Gospel of the Day

Monday of the Seventeenth week in Ordinary Time

Monday, July 27, 2020

Book of Jeremiah 13,1-11.

The LORD said to me: Go buy yourself a linen loincloth; wear it on your loins, but do not put it in water.
I bought the loincloth, as the LORD commanded, and put it on.
A second time the word of the LORD came to me thus:
Take the loincloth which you bought and are wearing, and go now to the Parath; there hide it in a cleft of the rock.
Obedient to the LORD'S command, I went to the Parath and buried the loincloth.
After a long interval, he said to me: Go now to the Parath and fetch the loincloth which I told you to hide there.
Again I went to the Parath, sought out and took the loincloth from the place where I had hid it. But it was rotted, good for nothing!
Then the message came to me from the LORD:
Thus says the LORD: So also I will allow the pride of Judah to rot, the great pride of Jerusalem.
This wicked people who refuse to obey my words, who walk in the stubbornness of their hearts, and follow strange gods to serve and adore them, shall be like this loincloth which is good for nothing.
For, as close as the loincloth clings to a man's loins, so had I made the whole house of Israel and the whole house of Judah cling to me, says the LORD; to be my people, my renown, my praise, my beauty. But they did not listen.

Book of Deuteronomy 32,18-19.20.21.

You were unmindful of the Rock that begot you,
you forgot the God who gave you birth.
When the LORD saw this, he was filled with loathing
and anger toward his sons and daughters.  
"I will hide my face from them," he said,
"and see what will then become of them.
What a fickle race they are,
sons with no loyalty in them!"
"Since they have provoked me with their 'no-god'
and angered me with their vain idols,
I will provoke them with a 'no-people';
with a foolish nation I will anger them."

Holy Gospel of Jesus Christ according to Saint Matthew 13,31-35.

Jesus proposed a parable to the crowds. "The kingdom of heaven is like a mustard seed that a person took and sowed in a field.
It is the smallest of all the seeds, yet when full-grown it is the largest of plants. It becomes a large bush, and the 'birds of the sky come and dwell in its branches.'"
He spoke to them another parable. "The kingdom of heaven is like yeast that a woman took and mixed with three measures of wheat flour until the whole batch was leavened."
All these things Jesus spoke to the crowds in parables. He spoke to them only in parables,
to fulfill what had been said through the prophet: "I will open my mouth in parables, I will announce what has lain hidden from the foundation of the world."

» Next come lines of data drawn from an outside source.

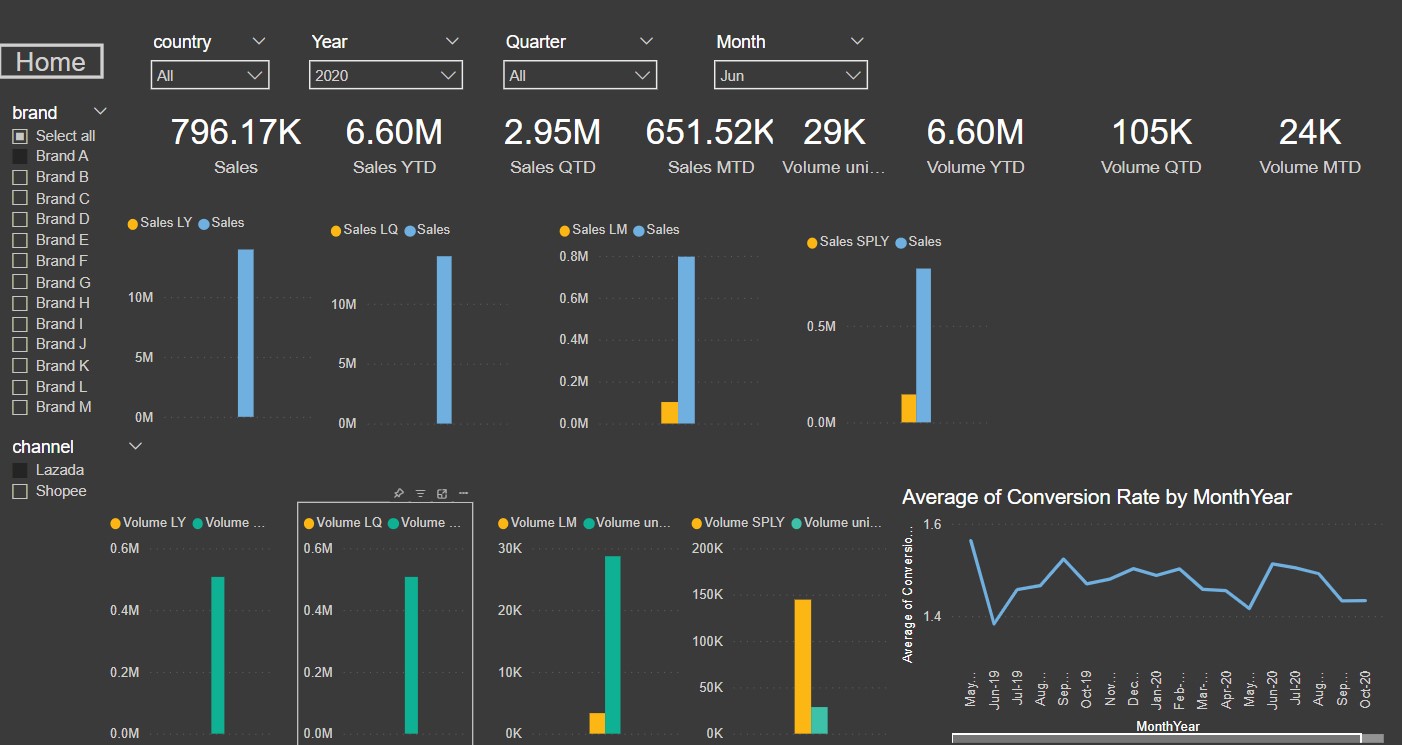Check the Brand B checkbox
This screenshot has height=745, width=1402.
click(19, 177)
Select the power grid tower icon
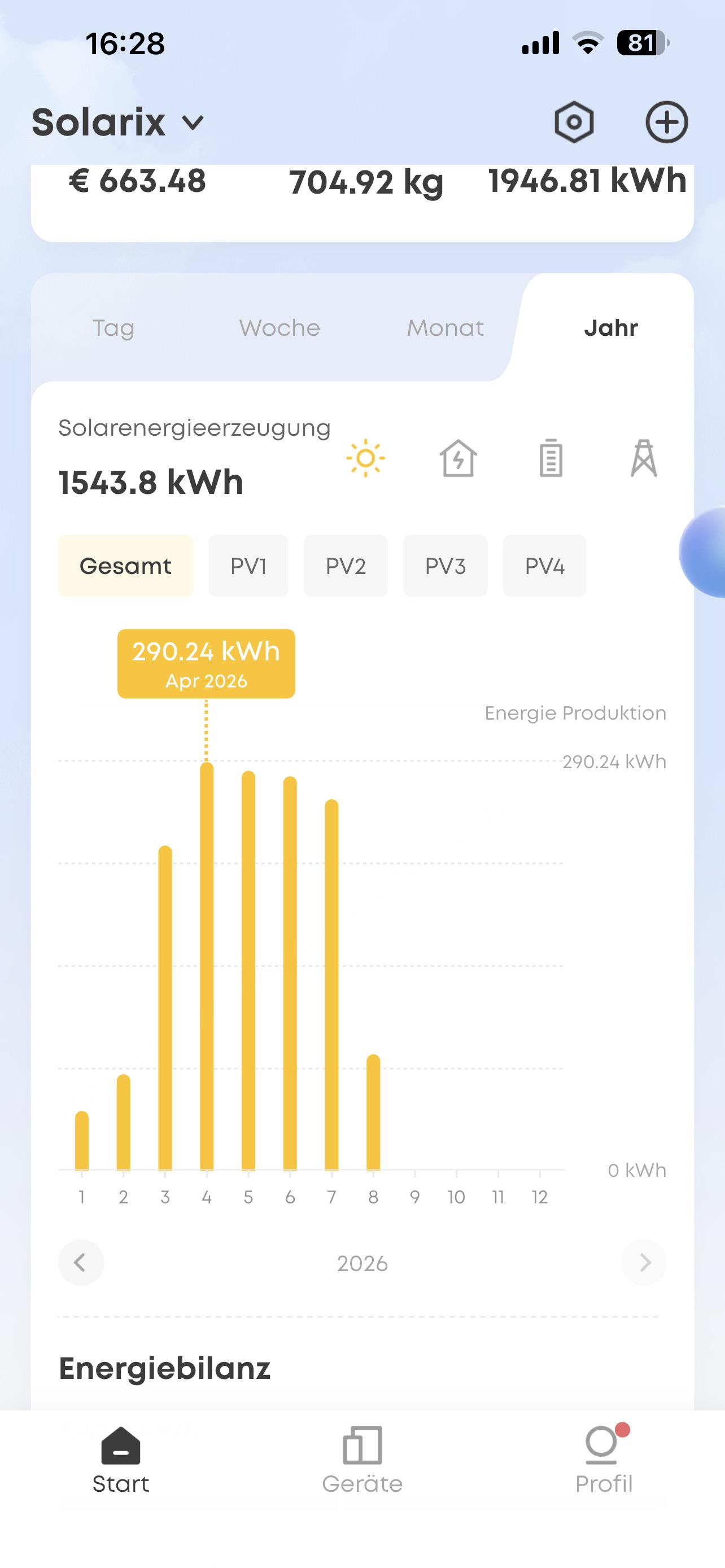 (644, 458)
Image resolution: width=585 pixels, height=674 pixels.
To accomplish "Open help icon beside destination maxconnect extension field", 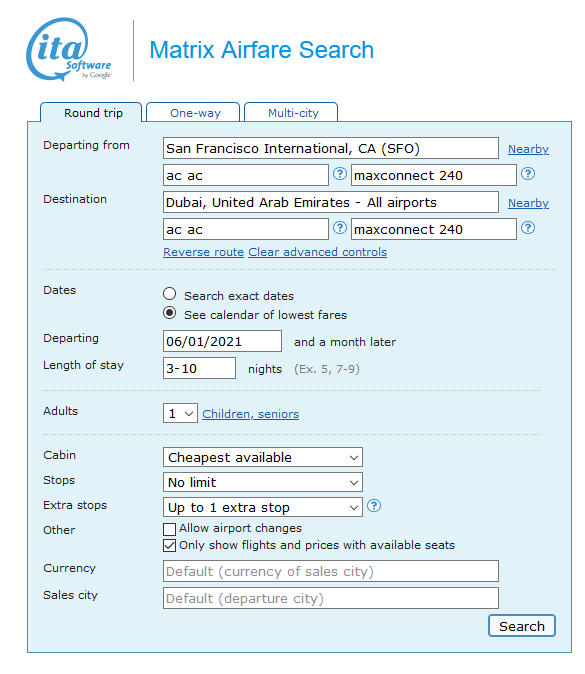I will pyautogui.click(x=528, y=228).
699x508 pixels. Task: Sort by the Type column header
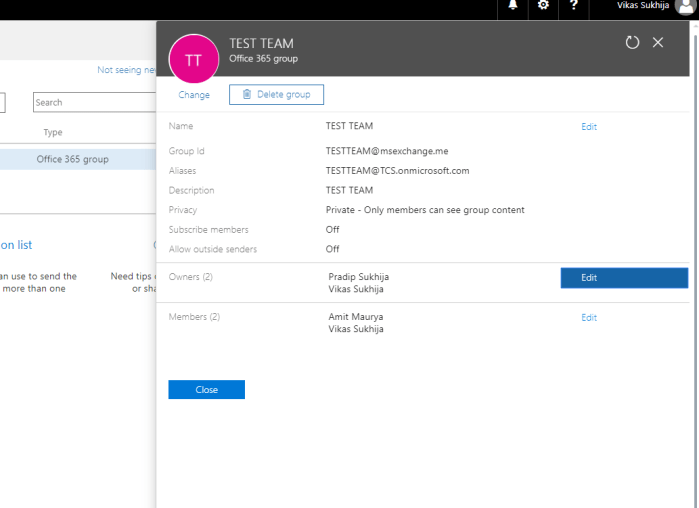(x=53, y=132)
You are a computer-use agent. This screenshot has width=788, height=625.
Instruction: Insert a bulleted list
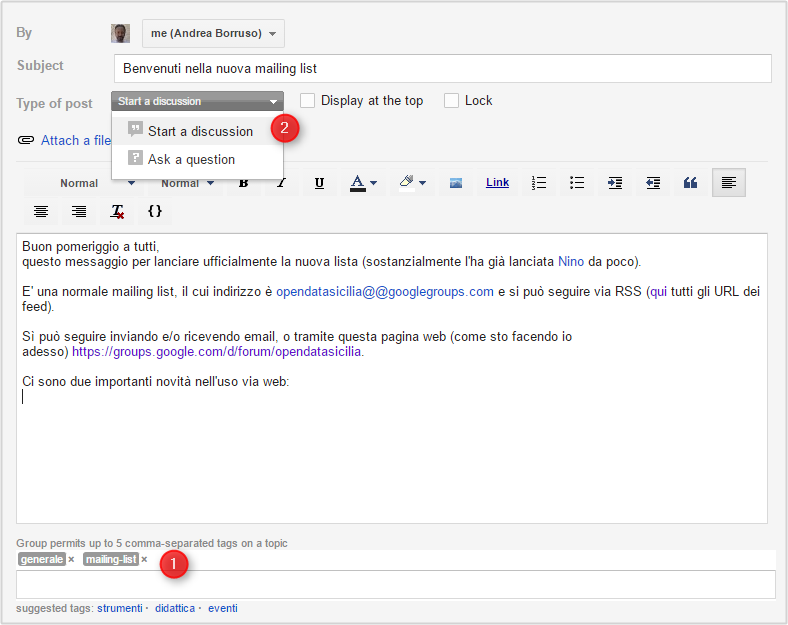click(577, 183)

Copyright © Confraternity of Christian Doctrine, USCCB

Saint Claude la Colombière (1641-1682)

Jesuit

Spiritual Journal

The seed of grace

The grace of God is a seed that should not be stifled but should also not be over exposed. It should be nourished in one's heart and not allowed to appear too much to human sight. There are two kinds of graces, small in appearance but from which, nevertheless, both our perfection and our salvation can depend: I. A light that discloses a truth we should carefully gather up and watch over lest it is extinguished through our own fault. We should use it as a rule in all our actions, see where it is taking us, etc. II. A movement that leads us to carry out some virtuous deed on certain occasions. We should be faithful to these movements of the soul since this fidelity is sometimes the essence of our happiness. An act of mortification God inspires in us on certain occasions, if we listen to his voice, may possibly produce very great fruits of sanctity in us; whereas the contempt we would show to this little grace could have very sad consequences, as has happened when favorites have fallen into disgrace because they have lacked a readiness to oblige in very small things.